Jones explained that after she became well known, she could no longer go shopping. “I fucking miss it so much,” she said. “Whenever I get the chance to go to a grocery store, which I don’t often do, it’s like you take me to a club.” She described being at a Whole Foods and noticing someone looking at her. “I’m from Compton, so the first thing I think of is, damn it!” I’m not stealing anything! she said. “And then I’m like, ‘Oh shit! I’m Leslie Jones. ‘ “

(She thought about other grocery stores. Erewhon: “Their hot bar is a bomb, but it’s a whole bunch of fucking men in buns buying vitamins.”)
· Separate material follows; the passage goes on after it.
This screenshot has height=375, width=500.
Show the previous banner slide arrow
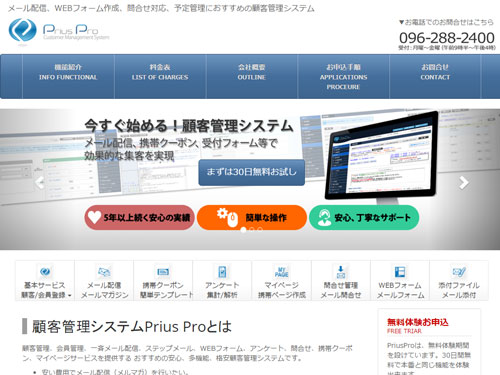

Her stylist appeared in the doorway and asked Jones what she wanted to wear to the studio. For the welcome concert, they had perfected a look of sports coats and sneakers. “I did a Monty Hall type thing,” Jones said, referring to the longtime “Let’s Make a Deal” host. “I have a different jacket for each show.”

She is not picky about clothes. “I don’t care about my appearance. I like to tell the joke, ”she said. “It’s something they didn’t realize at ‘SNL’ until too late. That I’m not just an idiot. That I can actually have other emotions and still be funny. She continued, “Lucille Ball was beautiful. She didn’t care to be beautiful. She did what was necessary to get this fucking joke across. Jones said that, if she had to, she would fall back on her bachelor’s degree in criminal justice: “I’ll be a good detective. “

She explained why hosting a game show appealed to her more than pretending to be a politician on “SNL.” “I smoke too much weed to be other people,” she said. “I don’t remember that shit. But I remember who I am.

In 2016, after her appearance in the all-female reboot of “Ghostbusters,” she was fiercely harassed on Twitter, and company CEO Jack Dorsey invited her to talk about hate on the internet. “Now I want to talk to Jeff Bezos,” she said. “But with him, I’d be like, ‘I need to know where your brain is. “”

She examined her face and her hair in the mirror: “You really did a good job on something that I’m just going to sweat.” ??